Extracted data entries
----

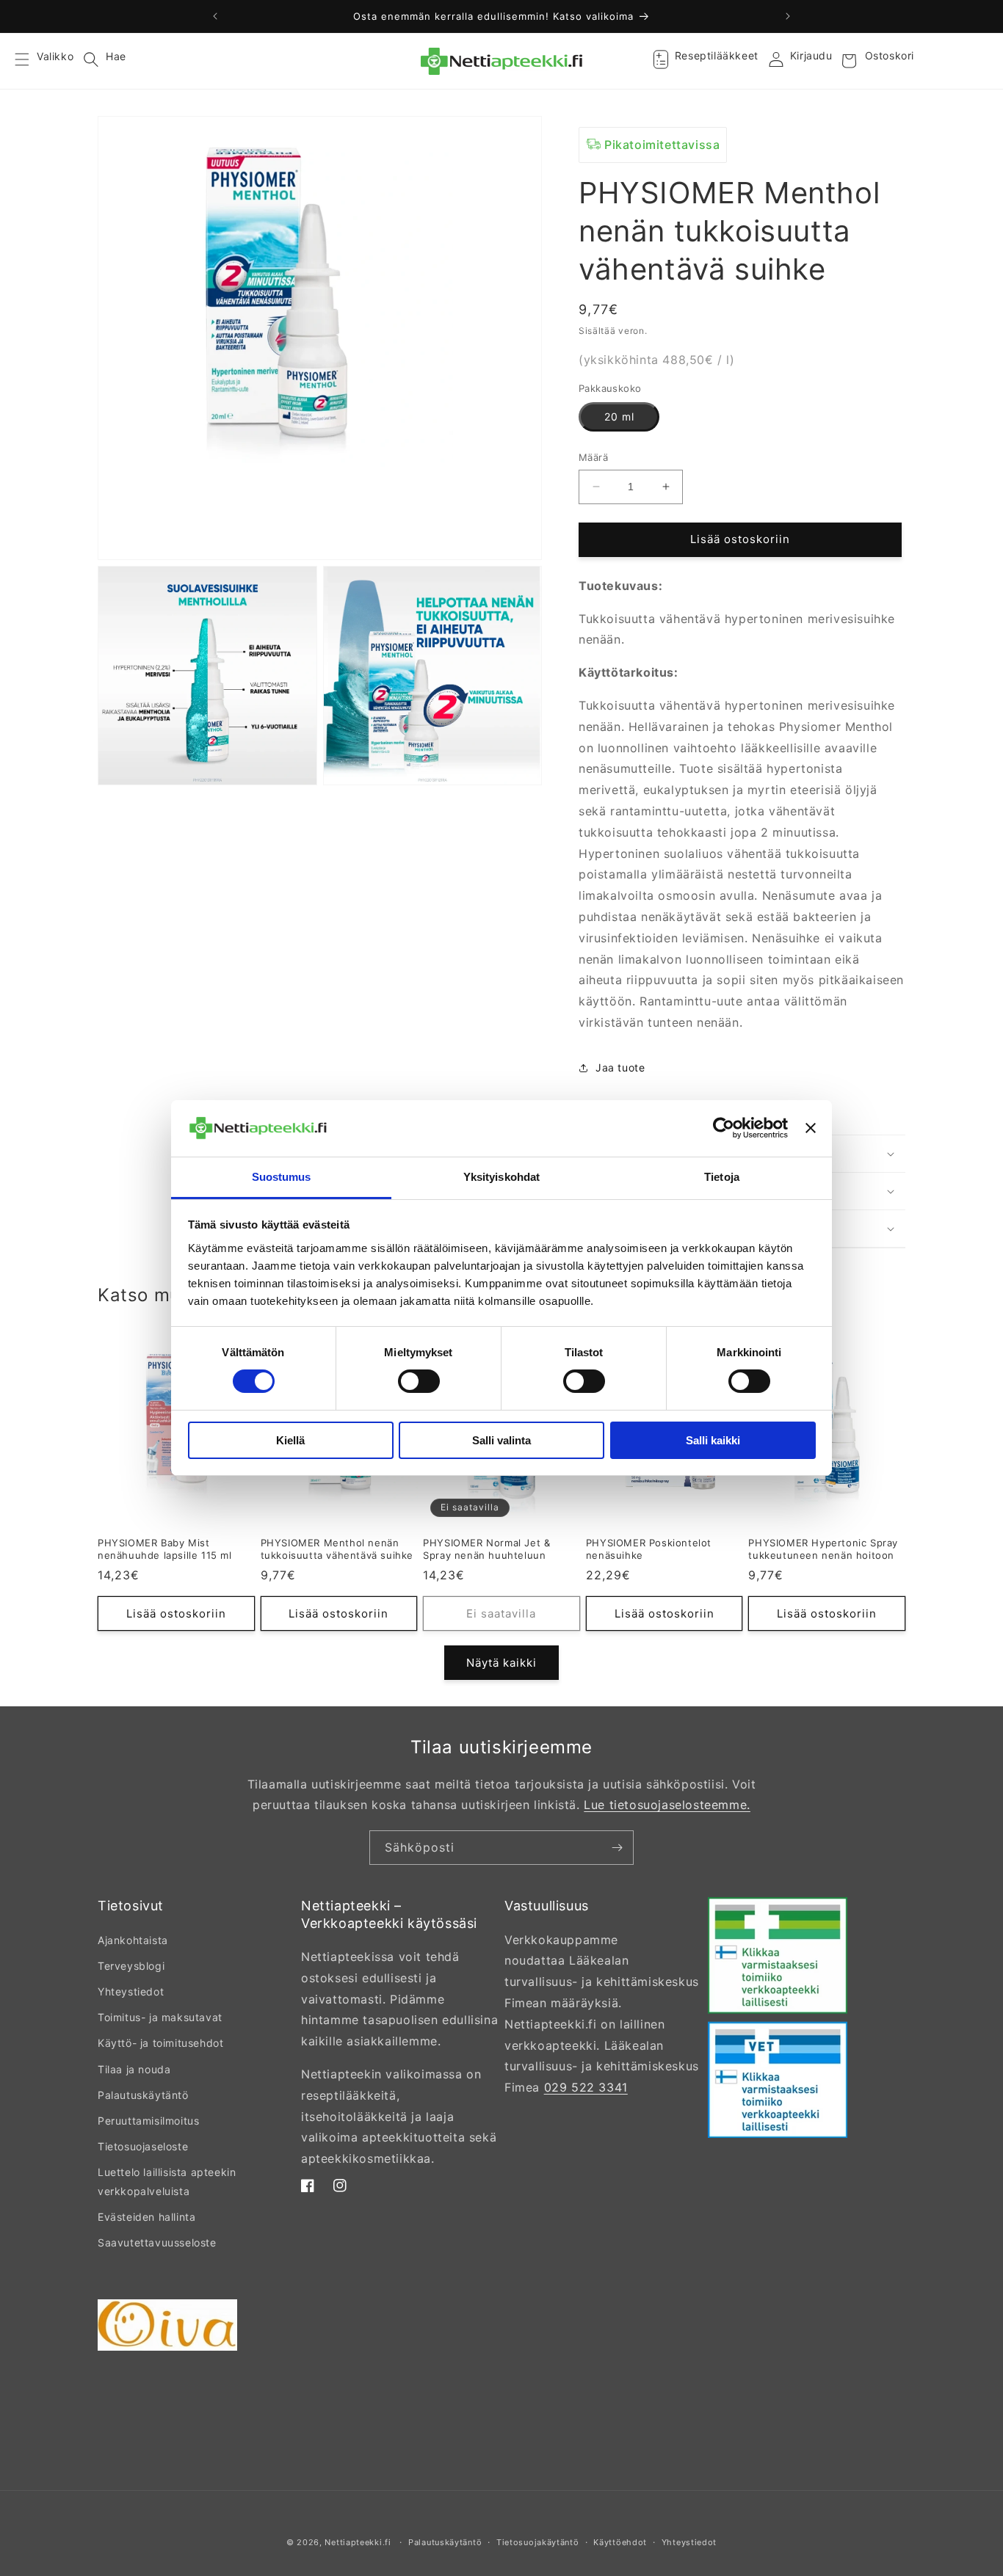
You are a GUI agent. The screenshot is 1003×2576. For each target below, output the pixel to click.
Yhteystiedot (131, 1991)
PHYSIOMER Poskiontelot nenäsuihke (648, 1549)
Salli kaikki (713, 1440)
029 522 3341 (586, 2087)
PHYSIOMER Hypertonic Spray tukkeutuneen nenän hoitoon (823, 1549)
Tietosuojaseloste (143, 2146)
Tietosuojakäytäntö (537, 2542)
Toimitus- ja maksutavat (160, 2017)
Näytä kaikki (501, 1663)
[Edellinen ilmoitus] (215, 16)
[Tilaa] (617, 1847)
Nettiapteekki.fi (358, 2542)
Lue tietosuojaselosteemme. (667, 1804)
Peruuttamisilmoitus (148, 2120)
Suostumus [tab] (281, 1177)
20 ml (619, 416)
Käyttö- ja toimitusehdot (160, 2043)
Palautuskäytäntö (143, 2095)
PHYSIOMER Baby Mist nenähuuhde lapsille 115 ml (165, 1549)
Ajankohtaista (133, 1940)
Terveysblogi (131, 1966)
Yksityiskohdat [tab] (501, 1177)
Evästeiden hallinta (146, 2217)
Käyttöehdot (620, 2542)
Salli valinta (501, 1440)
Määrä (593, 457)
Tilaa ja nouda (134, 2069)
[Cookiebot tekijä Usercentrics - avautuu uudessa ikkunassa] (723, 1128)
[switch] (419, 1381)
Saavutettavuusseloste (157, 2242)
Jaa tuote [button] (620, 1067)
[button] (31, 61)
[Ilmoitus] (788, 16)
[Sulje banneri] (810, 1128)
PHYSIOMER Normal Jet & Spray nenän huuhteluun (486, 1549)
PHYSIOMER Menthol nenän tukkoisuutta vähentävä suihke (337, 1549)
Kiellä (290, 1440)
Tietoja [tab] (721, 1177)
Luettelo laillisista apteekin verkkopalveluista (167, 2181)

----

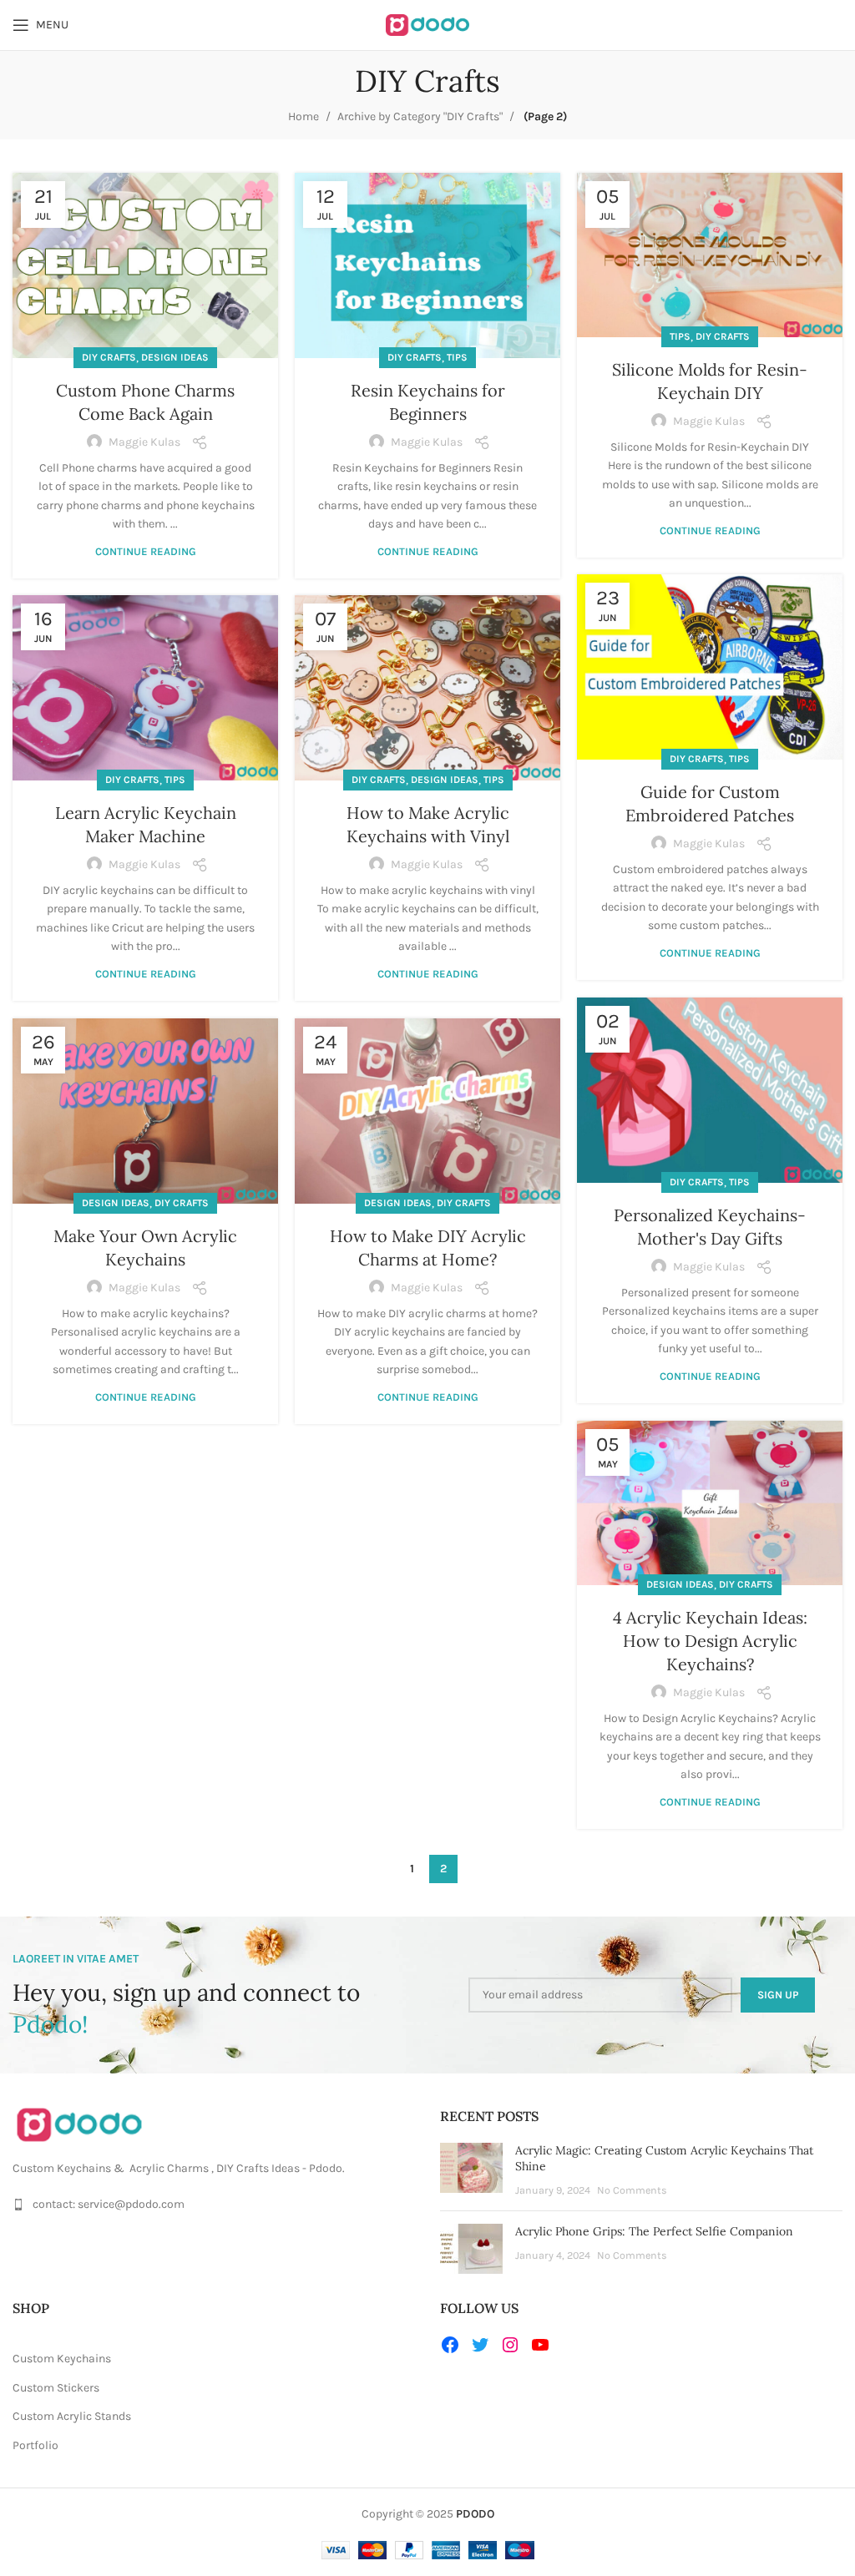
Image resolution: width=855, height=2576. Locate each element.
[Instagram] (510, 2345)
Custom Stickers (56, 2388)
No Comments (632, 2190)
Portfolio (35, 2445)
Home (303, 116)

----

**What this task involves:**
Repeat word for word the lines above that run from the line containing "Toimitus- ja maksutavat (160, 2017)" through the line containing "Terveysblogi (131, 1966)", both ends included, and nothing else.

**Answer box:**
Toimitus- ja maksutavat (160, 2017)
Näytä kaikki (501, 1663)
[Edellinen ilmoitus] (215, 16)
[Tilaa] (617, 1847)
Nettiapteekki.fi (358, 2542)
Lue tietosuojaselosteemme. (667, 1804)
Peruuttamisilmoitus (148, 2120)
Suostumus [tab] (281, 1177)
20 ml (619, 416)
Käyttö- ja toimitusehdot (160, 2043)
Palautuskäytäntö (143, 2095)
PHYSIOMER Baby Mist nenähuuhde lapsille 115 ml (165, 1549)
Ajankohtaista (133, 1940)
Terveysblogi (131, 1966)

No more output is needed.